Norethisterone was previously available alone in 5 mg tablets under the brand name Norlutin in the United States, but this formulation has since been discontinued. However, norethisterone acetate remains available alone in 5 mg tablets under the brand name Aygestin in the United States. It is one of the only non-contraceptive progestogen-only drug formulations that remains available in the United States. The others include progesterone, medroxyprogesterone acetate, megestrol acetate, and hydroxyprogesterone caproate, as well as the atypical agent danazol.

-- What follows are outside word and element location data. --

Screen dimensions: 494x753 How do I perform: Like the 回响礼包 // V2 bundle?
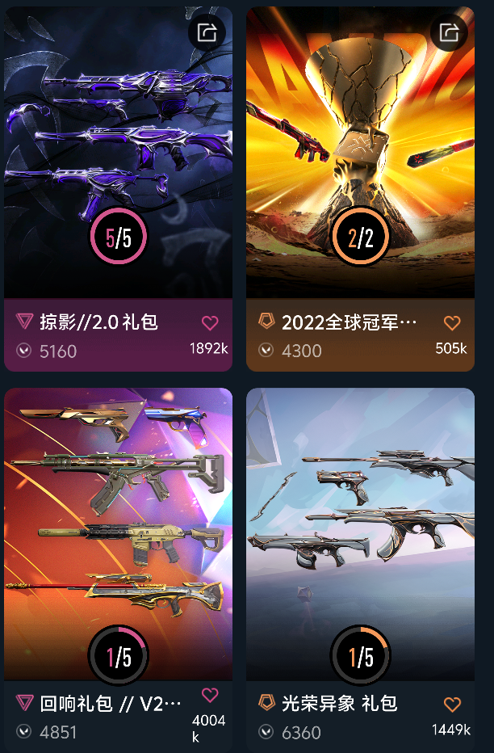(x=210, y=695)
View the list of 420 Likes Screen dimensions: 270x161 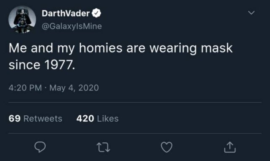[97, 119]
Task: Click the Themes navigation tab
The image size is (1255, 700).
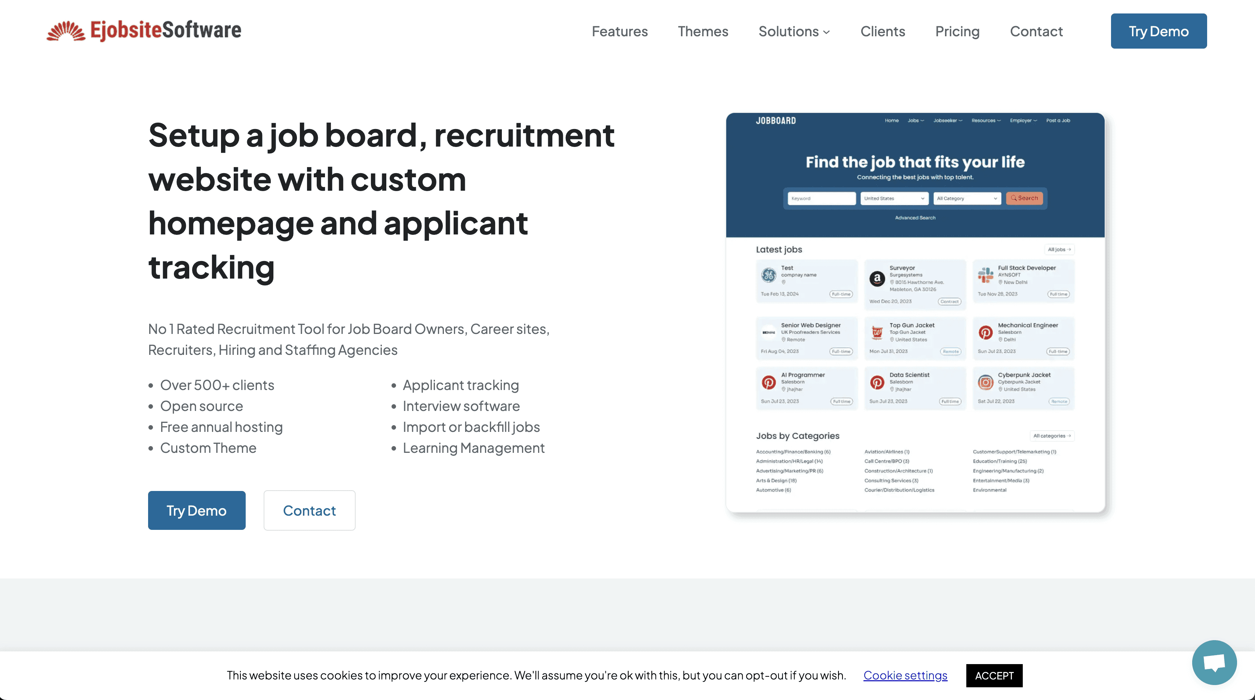Action: pos(703,31)
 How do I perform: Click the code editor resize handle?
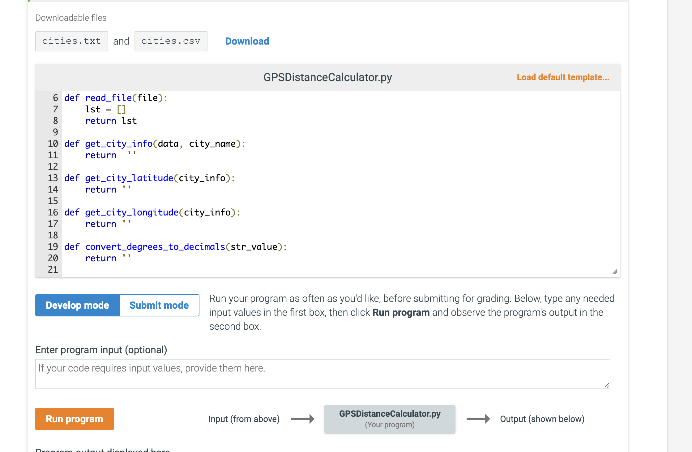click(615, 272)
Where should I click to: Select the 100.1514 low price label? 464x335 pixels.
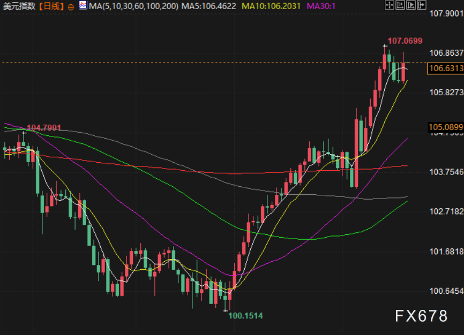click(245, 316)
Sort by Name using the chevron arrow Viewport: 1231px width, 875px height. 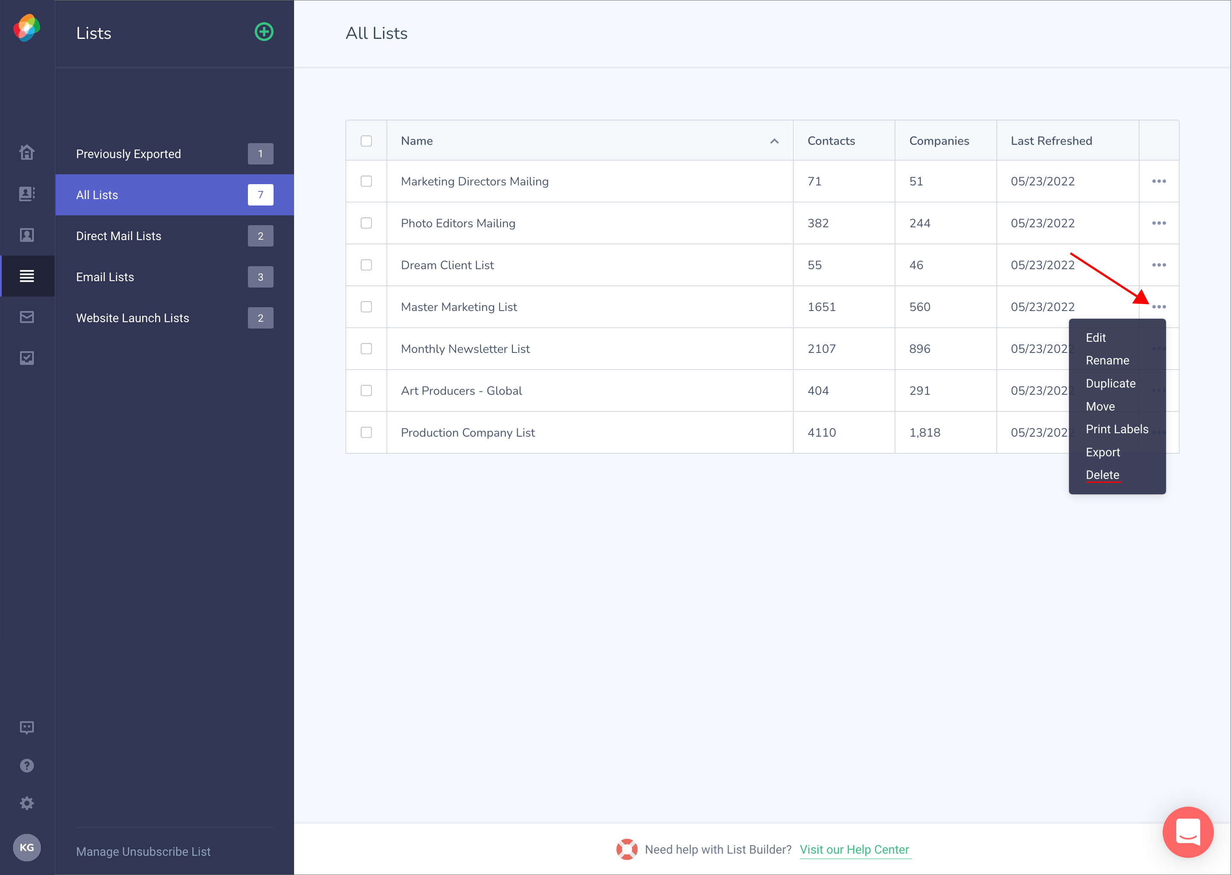click(774, 141)
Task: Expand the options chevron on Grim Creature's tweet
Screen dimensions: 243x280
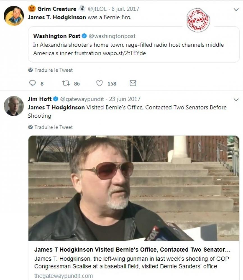Action: (x=236, y=10)
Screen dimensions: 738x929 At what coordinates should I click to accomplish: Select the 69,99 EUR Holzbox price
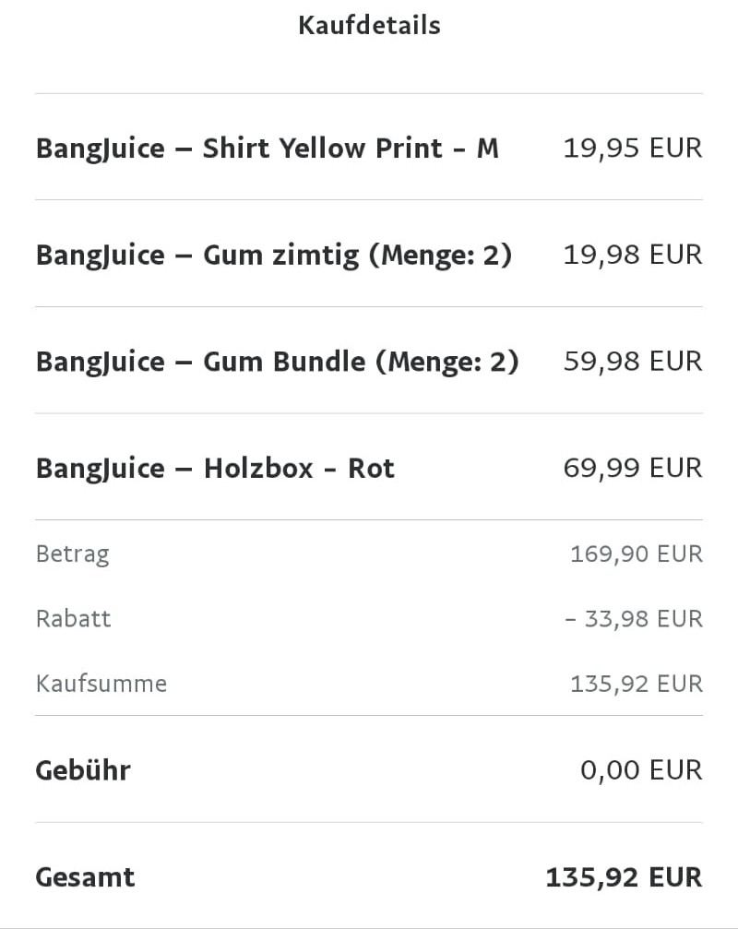click(632, 469)
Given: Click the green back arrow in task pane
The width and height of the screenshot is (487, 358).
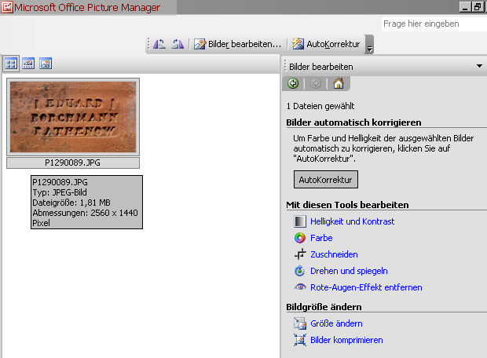Looking at the screenshot, I should click(x=293, y=84).
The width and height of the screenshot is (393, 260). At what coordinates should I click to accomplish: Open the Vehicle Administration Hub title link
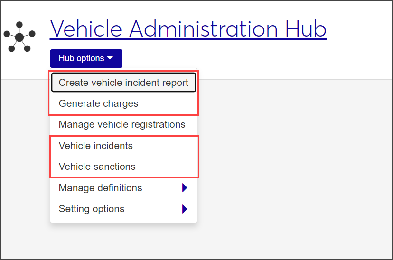(188, 29)
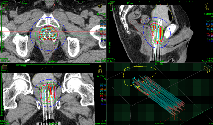
Task: Click the CT 01 label in axial view
Action: (x=103, y=59)
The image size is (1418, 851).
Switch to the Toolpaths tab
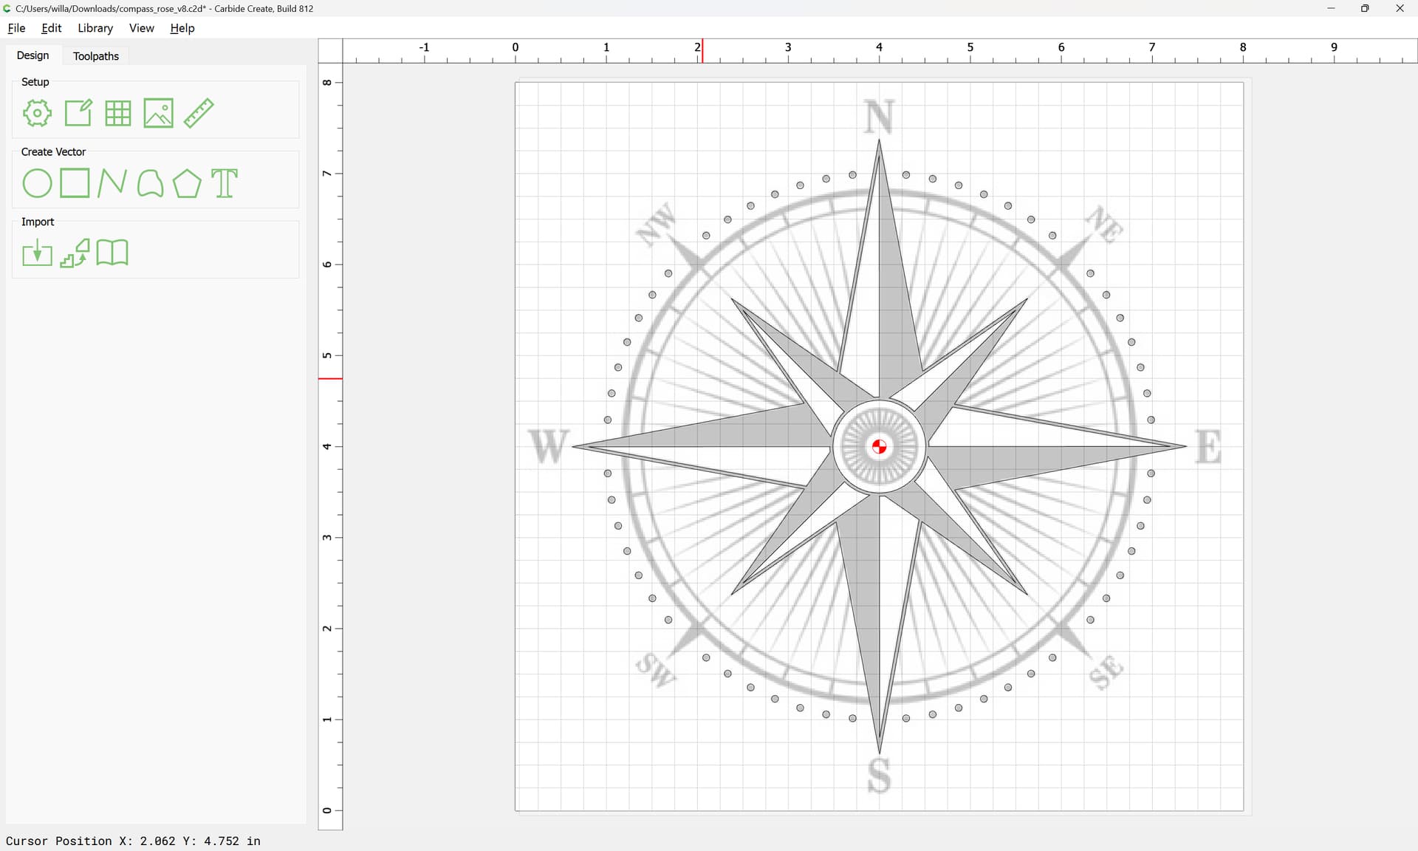tap(95, 56)

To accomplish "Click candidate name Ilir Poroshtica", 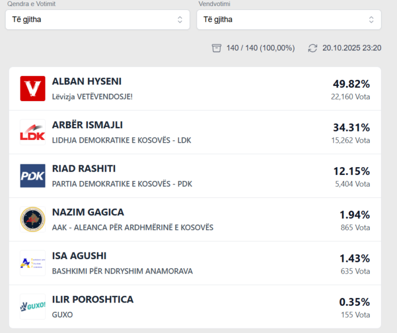I will tap(92, 299).
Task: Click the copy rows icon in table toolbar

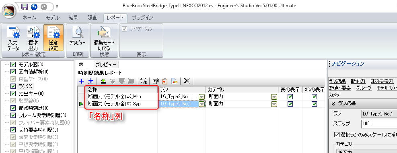Action: coord(156,81)
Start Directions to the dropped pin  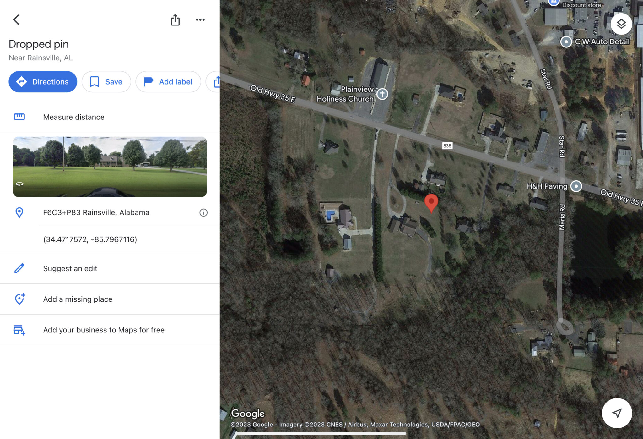[x=43, y=82]
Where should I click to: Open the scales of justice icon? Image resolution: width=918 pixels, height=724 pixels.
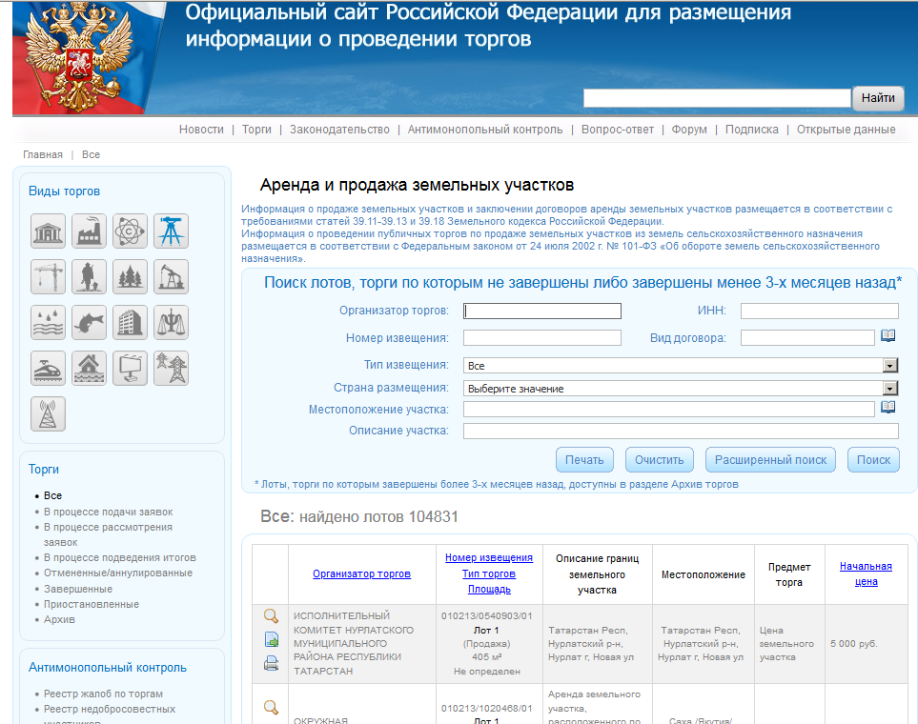(172, 322)
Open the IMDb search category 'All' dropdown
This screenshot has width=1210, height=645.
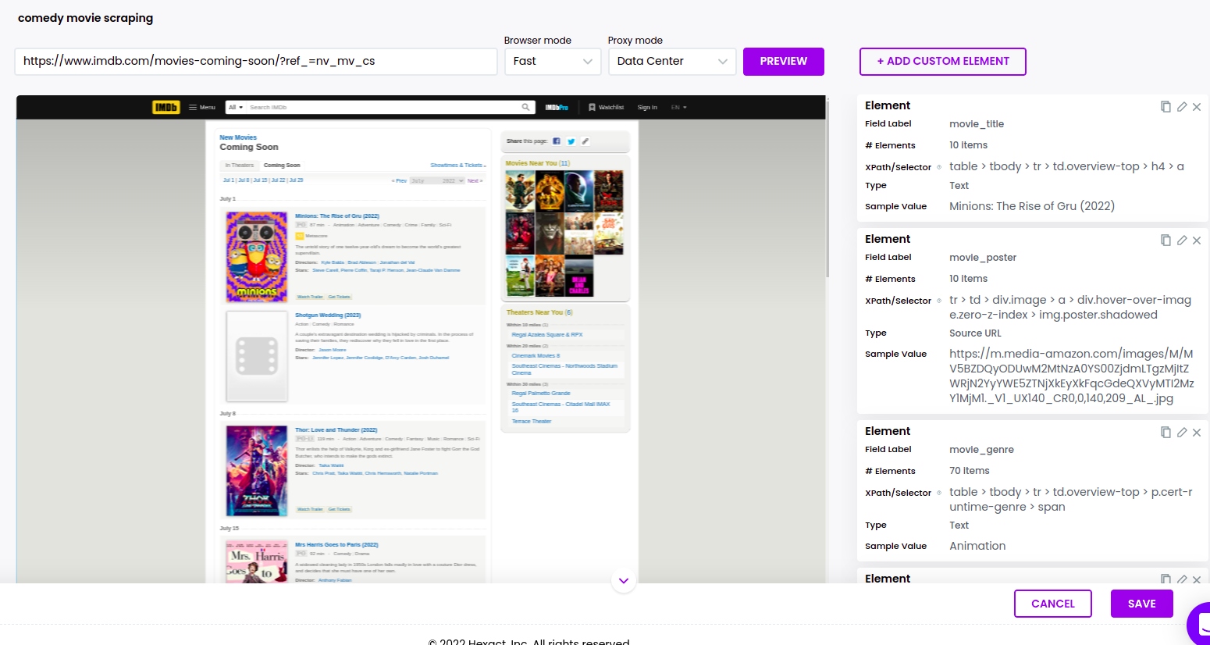coord(235,107)
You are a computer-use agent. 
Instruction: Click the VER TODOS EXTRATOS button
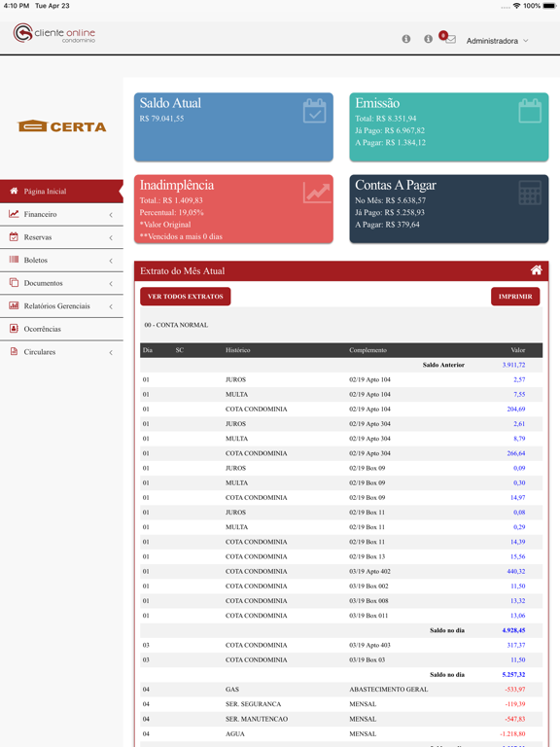click(186, 297)
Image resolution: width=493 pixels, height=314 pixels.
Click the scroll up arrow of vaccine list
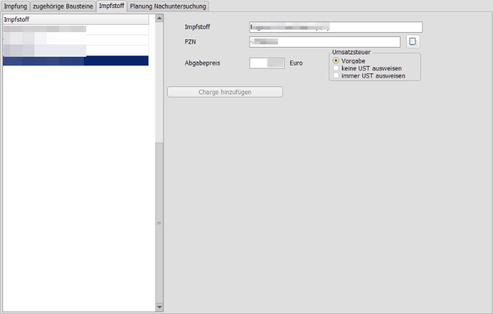[159, 19]

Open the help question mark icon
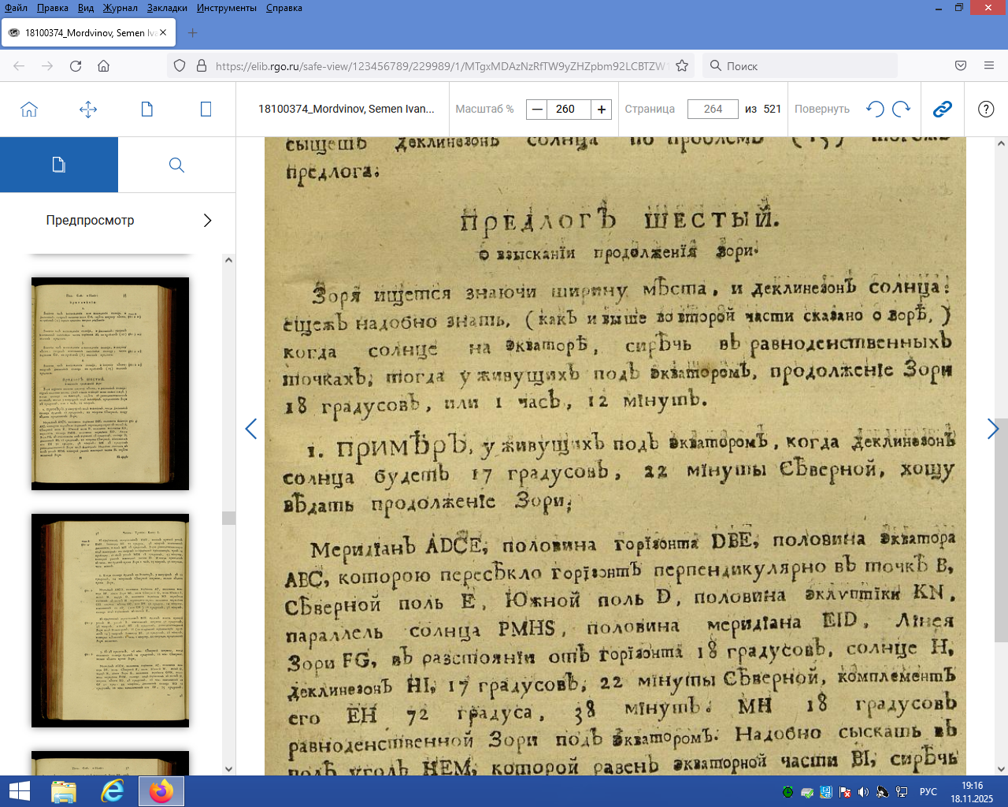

Both norethisterone and norethisterone acetate are also available in the United States as contraceptives. Norethisterone is available both alone (brand names Camila, Errin, Heather, Micronor, Nor-QD, others) and in combination with EE (Norinyl, Ortho-Novum, others) or mestranol (Norinyl, Ortho-Novum, others), while norethisterone acetate is available only in combination with EE (Norlestrin, others). Norethisterone enanthate is not available in the United States in any form.

==Research==
Norethisterone, as norethisterone acetate and norethisterone enanthate, has been studied for use as a potential male hormonal contraceptive in combination with testosterone in men.

Long-acting norethisterone microspheres for intramuscular injection have been studied for potential use in birth control.